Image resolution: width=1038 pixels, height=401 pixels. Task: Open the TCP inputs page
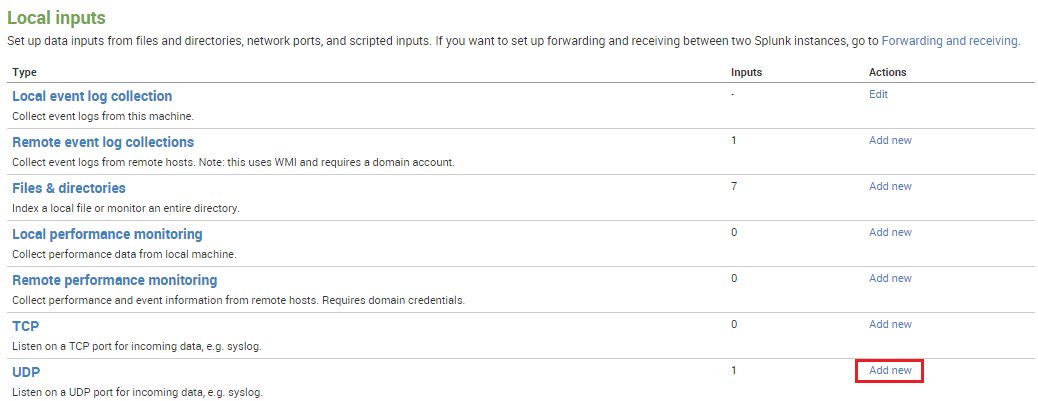point(26,326)
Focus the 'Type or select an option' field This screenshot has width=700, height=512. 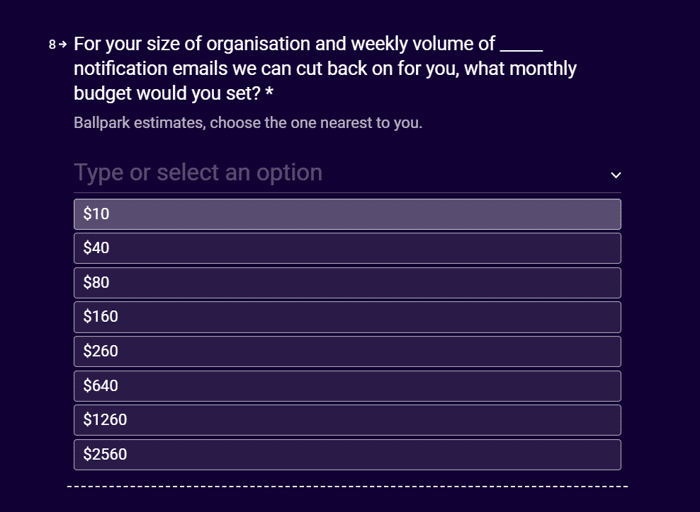tap(347, 173)
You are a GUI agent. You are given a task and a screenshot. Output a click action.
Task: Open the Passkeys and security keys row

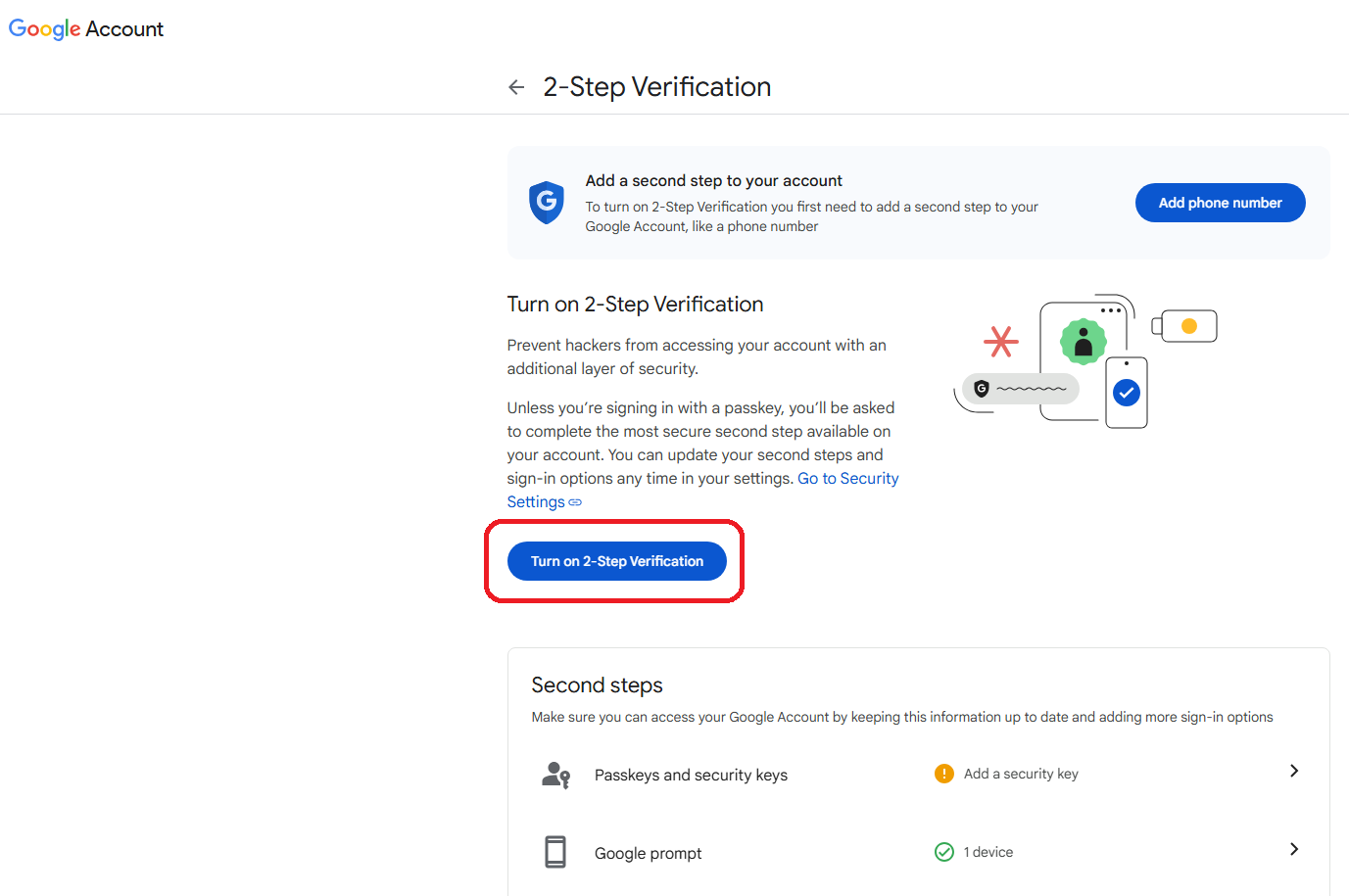tap(919, 775)
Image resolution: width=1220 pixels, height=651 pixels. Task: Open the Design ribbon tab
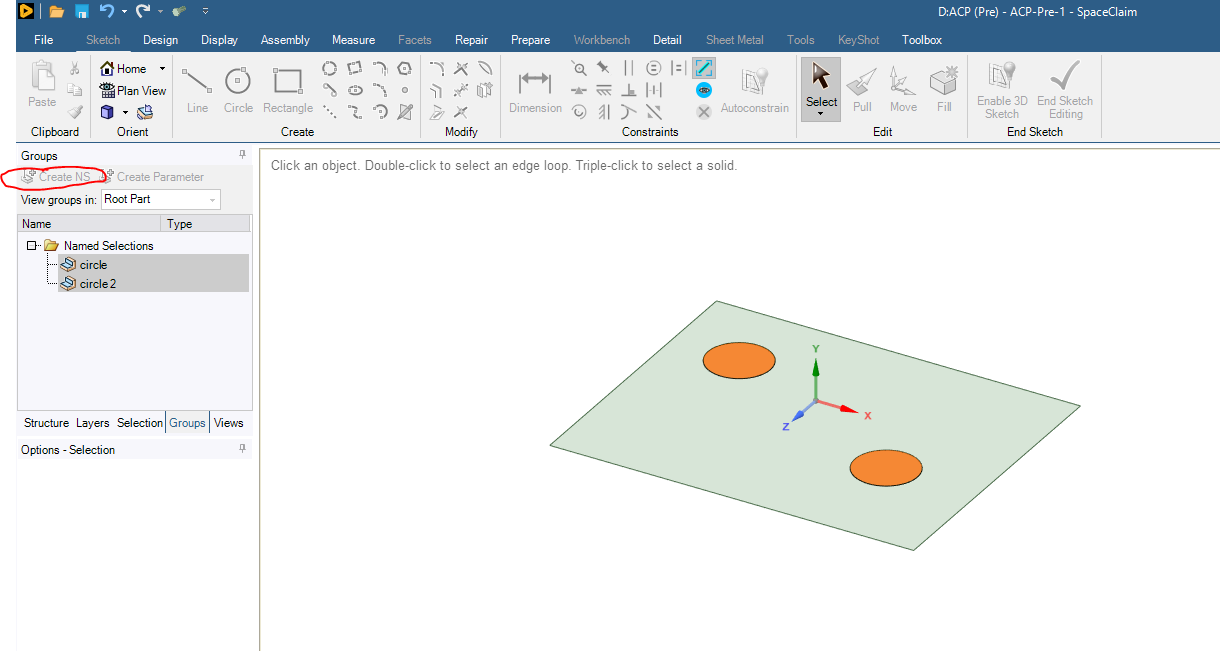tap(160, 40)
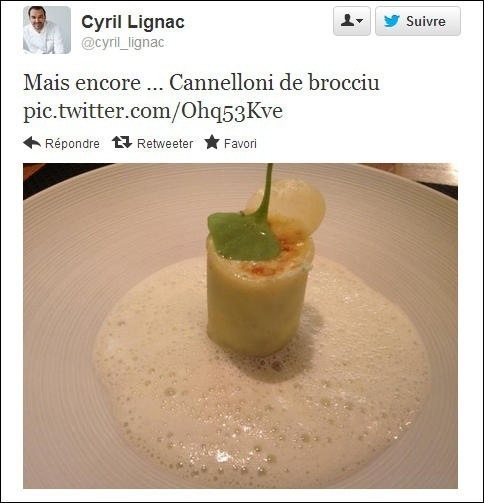The height and width of the screenshot is (503, 484).
Task: Click the retweet arrows icon
Action: coord(122,142)
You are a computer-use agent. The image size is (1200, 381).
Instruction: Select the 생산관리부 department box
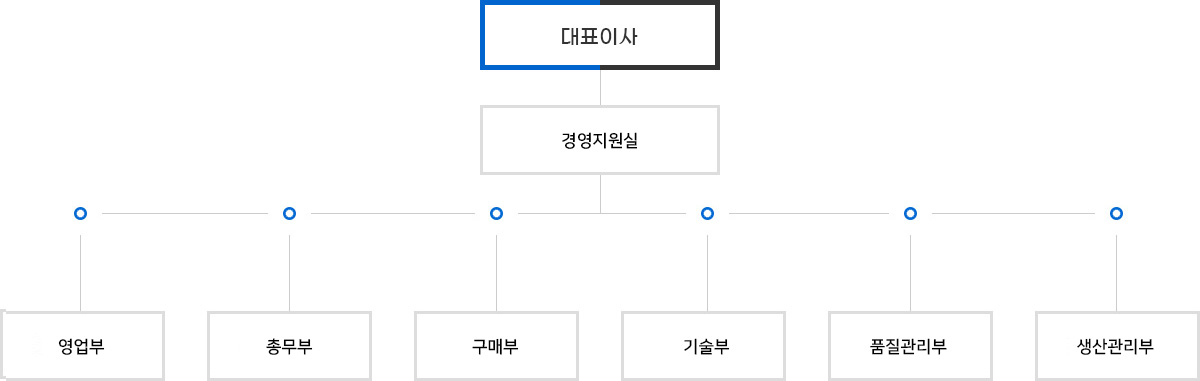click(1117, 346)
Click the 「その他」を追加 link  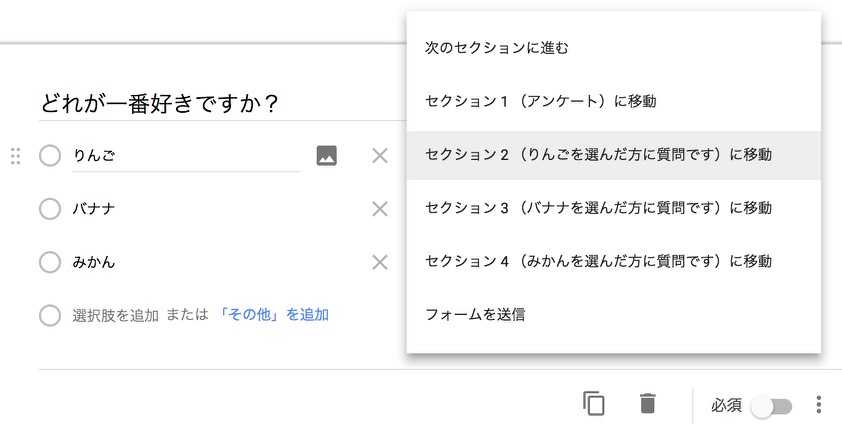pyautogui.click(x=273, y=315)
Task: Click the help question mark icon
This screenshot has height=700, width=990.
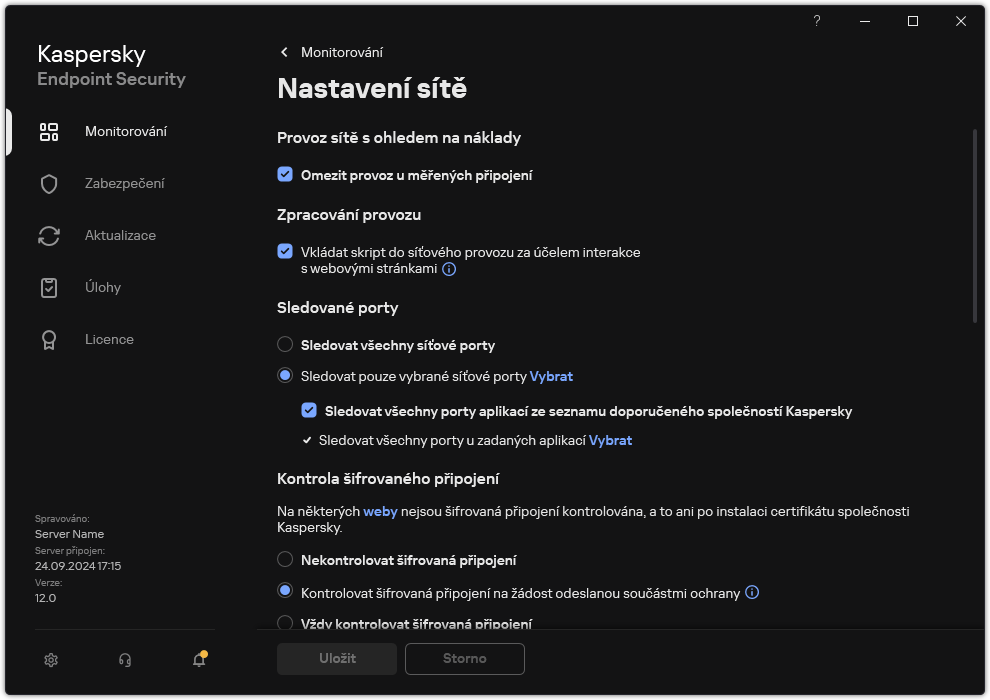Action: [x=817, y=21]
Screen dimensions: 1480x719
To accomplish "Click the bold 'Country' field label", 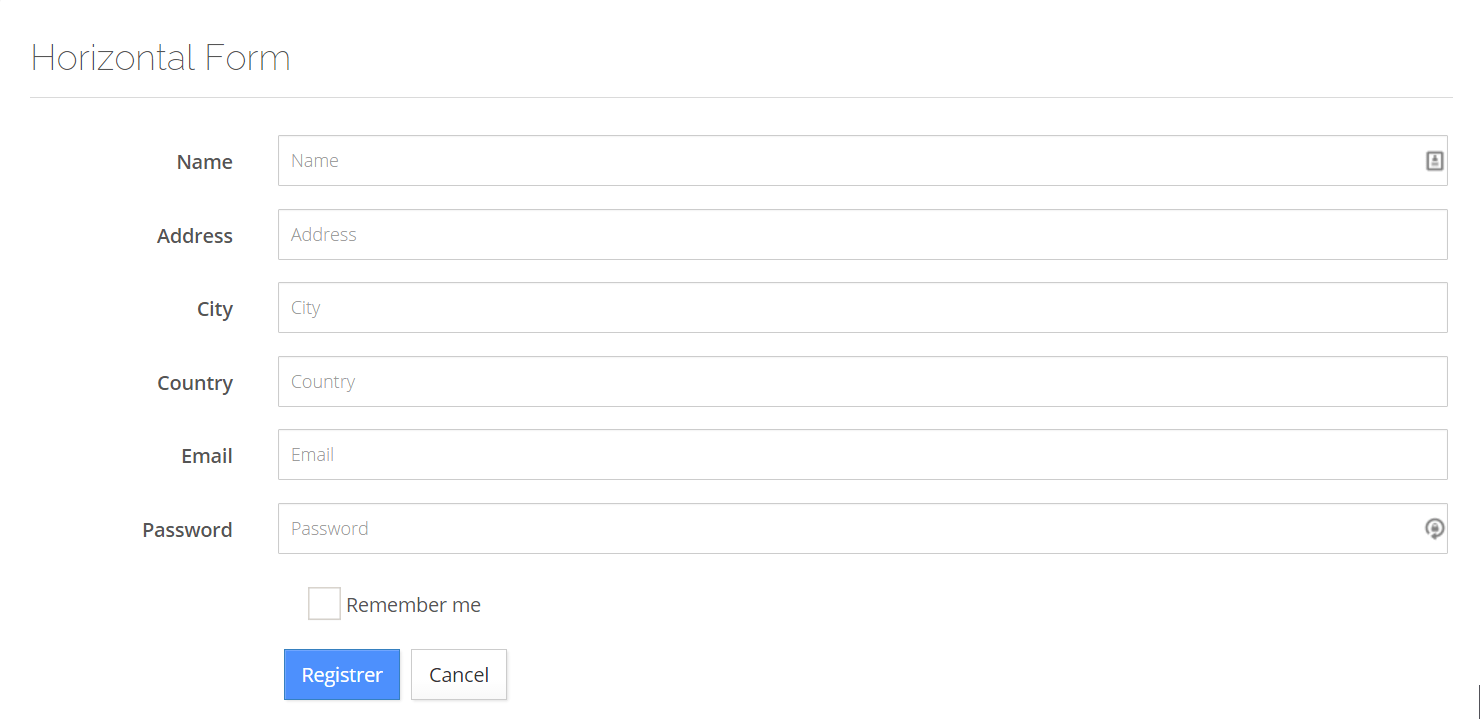I will click(x=194, y=383).
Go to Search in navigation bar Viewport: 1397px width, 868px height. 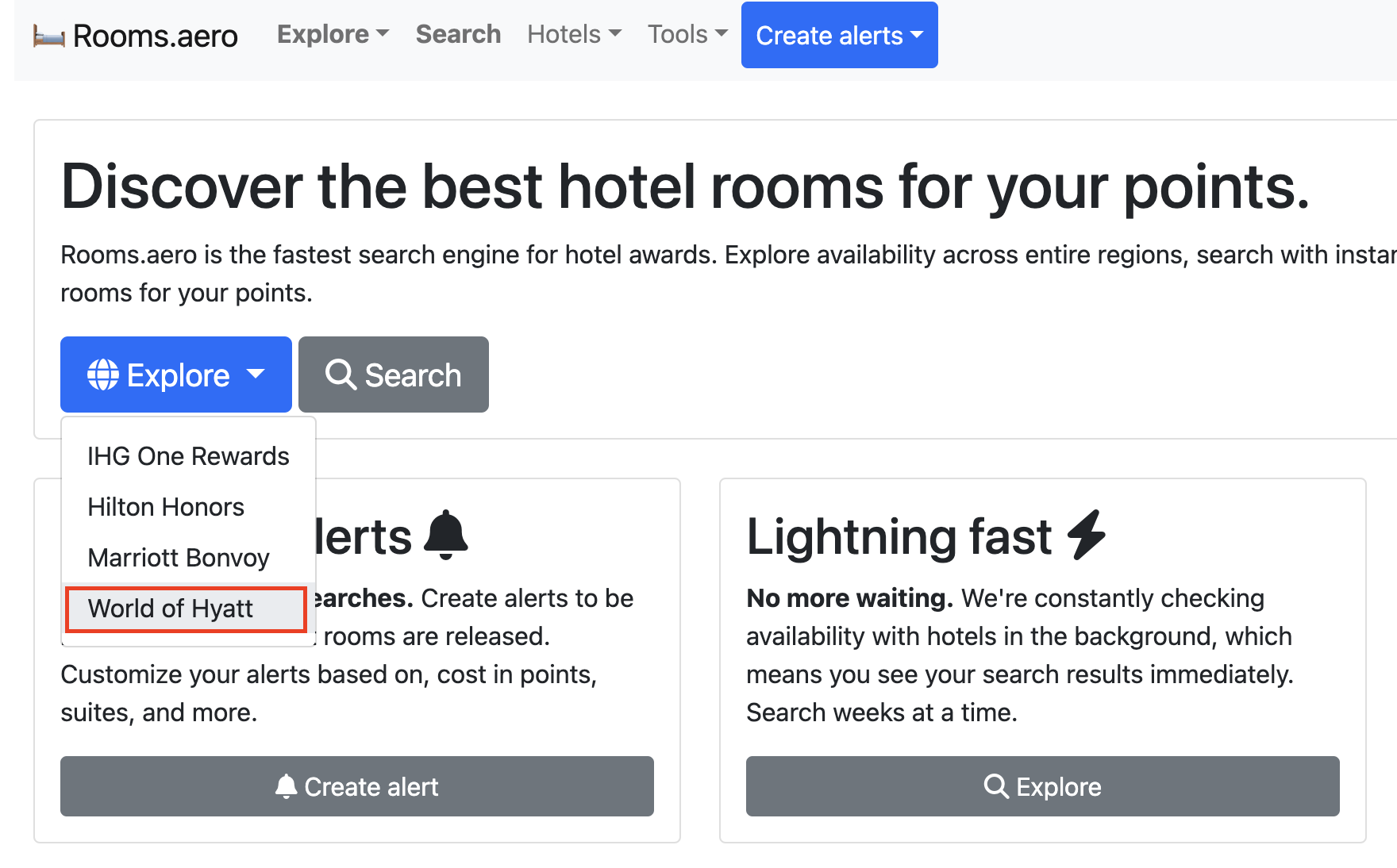pos(458,34)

----

# WHAT YOU WILL DO
Above are the records; copy every line in them that holds the word "agent".

# ANSWER TO THIS PROBLEM
You are a GUI agent. You are given a task and a screenshot. Output a click action.
You are a computer-use agent. The image size is (1200, 381).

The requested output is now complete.